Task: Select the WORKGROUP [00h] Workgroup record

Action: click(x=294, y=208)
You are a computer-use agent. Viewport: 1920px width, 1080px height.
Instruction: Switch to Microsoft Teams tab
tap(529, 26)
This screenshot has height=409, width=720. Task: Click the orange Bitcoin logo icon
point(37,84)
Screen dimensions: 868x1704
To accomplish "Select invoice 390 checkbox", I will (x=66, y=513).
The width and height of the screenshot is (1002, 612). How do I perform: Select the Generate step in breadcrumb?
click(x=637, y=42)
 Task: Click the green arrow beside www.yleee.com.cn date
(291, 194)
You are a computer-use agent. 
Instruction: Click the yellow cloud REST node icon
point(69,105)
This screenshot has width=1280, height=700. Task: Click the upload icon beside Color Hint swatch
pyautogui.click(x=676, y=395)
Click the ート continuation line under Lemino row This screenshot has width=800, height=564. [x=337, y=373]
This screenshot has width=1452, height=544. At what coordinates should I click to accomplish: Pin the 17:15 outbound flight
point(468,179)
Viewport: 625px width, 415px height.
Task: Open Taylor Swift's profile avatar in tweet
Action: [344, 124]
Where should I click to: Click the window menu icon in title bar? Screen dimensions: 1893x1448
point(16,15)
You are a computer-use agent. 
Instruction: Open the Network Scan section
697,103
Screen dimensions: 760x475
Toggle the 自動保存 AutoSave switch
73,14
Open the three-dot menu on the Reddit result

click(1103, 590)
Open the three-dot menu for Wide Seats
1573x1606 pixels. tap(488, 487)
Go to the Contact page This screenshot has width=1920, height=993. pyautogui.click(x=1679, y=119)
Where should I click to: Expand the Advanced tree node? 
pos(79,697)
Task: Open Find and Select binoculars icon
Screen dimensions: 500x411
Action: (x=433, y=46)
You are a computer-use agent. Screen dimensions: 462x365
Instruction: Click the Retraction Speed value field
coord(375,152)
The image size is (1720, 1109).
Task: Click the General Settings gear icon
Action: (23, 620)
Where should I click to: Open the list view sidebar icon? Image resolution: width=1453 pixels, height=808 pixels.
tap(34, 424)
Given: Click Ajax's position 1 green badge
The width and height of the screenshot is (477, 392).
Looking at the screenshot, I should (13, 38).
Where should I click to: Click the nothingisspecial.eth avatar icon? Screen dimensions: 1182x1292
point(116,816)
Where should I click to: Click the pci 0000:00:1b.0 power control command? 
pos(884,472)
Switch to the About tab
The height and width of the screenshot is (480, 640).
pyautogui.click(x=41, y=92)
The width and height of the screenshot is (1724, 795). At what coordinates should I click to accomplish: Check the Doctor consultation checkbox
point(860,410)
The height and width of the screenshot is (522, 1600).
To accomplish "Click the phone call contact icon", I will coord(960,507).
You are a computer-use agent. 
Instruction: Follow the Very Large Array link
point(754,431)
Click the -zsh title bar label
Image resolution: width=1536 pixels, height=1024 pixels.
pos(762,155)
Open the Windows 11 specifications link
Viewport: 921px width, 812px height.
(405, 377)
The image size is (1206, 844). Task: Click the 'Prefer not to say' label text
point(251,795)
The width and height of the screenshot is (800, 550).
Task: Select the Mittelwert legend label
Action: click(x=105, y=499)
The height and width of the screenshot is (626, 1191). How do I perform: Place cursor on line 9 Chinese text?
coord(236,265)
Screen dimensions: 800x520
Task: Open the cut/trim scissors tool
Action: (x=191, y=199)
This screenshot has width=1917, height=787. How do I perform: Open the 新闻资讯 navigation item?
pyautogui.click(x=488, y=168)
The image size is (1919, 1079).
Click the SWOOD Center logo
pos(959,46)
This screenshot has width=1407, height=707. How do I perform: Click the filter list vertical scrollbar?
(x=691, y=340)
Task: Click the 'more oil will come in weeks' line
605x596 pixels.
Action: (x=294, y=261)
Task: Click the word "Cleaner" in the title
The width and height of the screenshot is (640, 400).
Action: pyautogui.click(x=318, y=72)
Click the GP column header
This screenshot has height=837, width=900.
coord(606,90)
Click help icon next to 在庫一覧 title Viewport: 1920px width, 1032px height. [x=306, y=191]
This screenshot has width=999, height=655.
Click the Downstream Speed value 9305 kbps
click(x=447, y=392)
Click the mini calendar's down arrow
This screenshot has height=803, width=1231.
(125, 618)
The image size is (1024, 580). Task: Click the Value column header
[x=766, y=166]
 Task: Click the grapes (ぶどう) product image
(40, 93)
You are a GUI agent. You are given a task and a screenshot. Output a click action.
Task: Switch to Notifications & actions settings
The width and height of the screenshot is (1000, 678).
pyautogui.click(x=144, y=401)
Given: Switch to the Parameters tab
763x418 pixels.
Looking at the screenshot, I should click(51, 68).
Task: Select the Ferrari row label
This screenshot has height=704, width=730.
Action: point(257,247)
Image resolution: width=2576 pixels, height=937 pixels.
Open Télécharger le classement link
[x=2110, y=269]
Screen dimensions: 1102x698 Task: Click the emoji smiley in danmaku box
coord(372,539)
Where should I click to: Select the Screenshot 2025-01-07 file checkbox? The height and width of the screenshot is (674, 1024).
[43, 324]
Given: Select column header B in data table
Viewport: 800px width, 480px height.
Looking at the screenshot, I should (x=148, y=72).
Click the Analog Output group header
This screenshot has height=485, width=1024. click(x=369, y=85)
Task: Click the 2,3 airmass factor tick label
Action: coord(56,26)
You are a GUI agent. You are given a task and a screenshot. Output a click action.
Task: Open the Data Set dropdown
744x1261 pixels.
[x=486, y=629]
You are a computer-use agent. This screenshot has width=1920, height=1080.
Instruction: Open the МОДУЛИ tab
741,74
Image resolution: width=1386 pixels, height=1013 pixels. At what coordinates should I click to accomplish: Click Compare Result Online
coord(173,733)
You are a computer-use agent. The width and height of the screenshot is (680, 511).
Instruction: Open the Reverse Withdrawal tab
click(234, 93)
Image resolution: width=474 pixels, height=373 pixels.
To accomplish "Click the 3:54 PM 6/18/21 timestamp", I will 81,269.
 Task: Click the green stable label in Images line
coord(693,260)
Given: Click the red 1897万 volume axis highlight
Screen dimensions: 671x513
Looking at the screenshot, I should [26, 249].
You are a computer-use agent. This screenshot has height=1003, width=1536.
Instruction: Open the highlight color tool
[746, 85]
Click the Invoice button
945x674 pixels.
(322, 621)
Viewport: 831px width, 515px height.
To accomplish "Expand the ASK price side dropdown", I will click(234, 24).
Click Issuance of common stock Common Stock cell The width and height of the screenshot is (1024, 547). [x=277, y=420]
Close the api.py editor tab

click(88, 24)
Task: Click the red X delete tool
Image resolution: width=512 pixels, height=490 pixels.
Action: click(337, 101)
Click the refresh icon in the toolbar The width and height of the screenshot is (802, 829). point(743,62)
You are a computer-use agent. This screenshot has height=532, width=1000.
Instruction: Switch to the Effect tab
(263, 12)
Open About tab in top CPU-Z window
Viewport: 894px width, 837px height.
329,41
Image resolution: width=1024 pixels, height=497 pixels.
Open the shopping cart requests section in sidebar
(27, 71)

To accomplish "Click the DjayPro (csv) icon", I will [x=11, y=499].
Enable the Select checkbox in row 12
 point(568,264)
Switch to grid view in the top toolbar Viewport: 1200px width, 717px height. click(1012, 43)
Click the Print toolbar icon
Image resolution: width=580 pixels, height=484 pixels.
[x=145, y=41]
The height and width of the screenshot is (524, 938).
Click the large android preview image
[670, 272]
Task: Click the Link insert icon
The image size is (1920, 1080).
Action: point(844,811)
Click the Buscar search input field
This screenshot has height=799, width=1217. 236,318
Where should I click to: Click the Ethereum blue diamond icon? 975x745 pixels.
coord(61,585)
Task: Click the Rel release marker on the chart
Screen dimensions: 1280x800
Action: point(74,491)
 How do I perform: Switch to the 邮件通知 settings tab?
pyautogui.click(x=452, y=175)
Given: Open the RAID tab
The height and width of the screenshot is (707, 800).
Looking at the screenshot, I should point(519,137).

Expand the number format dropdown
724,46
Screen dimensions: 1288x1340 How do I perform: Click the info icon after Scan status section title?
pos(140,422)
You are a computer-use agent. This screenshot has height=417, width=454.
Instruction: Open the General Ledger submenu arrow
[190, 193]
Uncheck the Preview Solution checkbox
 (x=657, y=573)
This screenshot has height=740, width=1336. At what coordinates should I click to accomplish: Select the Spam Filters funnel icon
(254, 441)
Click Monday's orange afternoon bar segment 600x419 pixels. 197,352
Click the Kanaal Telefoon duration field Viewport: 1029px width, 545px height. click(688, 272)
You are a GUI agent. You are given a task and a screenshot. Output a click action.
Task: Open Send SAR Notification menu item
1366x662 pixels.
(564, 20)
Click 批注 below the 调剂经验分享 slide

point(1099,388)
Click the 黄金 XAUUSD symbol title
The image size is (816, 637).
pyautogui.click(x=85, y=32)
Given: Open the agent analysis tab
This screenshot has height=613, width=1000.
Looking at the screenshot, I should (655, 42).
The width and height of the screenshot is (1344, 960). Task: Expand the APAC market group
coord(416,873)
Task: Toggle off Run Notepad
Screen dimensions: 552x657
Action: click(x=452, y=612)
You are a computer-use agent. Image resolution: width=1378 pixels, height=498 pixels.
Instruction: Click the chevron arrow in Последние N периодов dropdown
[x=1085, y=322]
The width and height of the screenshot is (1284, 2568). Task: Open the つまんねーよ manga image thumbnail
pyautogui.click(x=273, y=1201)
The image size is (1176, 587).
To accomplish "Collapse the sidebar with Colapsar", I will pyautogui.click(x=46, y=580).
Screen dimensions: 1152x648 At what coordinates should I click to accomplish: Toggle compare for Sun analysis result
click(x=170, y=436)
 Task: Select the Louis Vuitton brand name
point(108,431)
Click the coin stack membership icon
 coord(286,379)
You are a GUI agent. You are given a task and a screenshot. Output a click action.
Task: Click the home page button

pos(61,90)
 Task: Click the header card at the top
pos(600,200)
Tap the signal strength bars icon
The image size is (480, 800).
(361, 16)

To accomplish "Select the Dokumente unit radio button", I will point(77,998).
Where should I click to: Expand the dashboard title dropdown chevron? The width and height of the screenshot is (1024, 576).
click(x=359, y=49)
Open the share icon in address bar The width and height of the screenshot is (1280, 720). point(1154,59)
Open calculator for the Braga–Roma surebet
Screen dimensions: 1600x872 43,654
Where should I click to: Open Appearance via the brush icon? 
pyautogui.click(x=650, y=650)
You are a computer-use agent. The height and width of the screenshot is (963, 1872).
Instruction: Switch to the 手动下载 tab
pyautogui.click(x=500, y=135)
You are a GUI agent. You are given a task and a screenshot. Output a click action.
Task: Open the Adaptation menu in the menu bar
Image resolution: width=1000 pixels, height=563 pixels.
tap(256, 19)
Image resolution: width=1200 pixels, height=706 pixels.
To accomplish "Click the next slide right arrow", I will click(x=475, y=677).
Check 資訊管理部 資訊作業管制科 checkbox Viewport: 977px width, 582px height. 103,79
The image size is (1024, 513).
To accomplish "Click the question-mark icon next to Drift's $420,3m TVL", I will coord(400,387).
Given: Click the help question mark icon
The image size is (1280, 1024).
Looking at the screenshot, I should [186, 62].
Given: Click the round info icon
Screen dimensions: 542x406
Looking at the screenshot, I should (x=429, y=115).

※ ※ ※

#### [Task to carry out]
Lines holding the string "next" are the answer; copy each one from the listing above.

#### [Response to the task]
Click help icon next to 在庫一覧 title Viewport: 1920px width, 1032px height. [x=306, y=191]
To accomplish "Click the next slide right arrow", I will click(x=475, y=677).
To accomplish "Click the question-mark icon next to Drift's $420,3m TVL", I will coord(400,387).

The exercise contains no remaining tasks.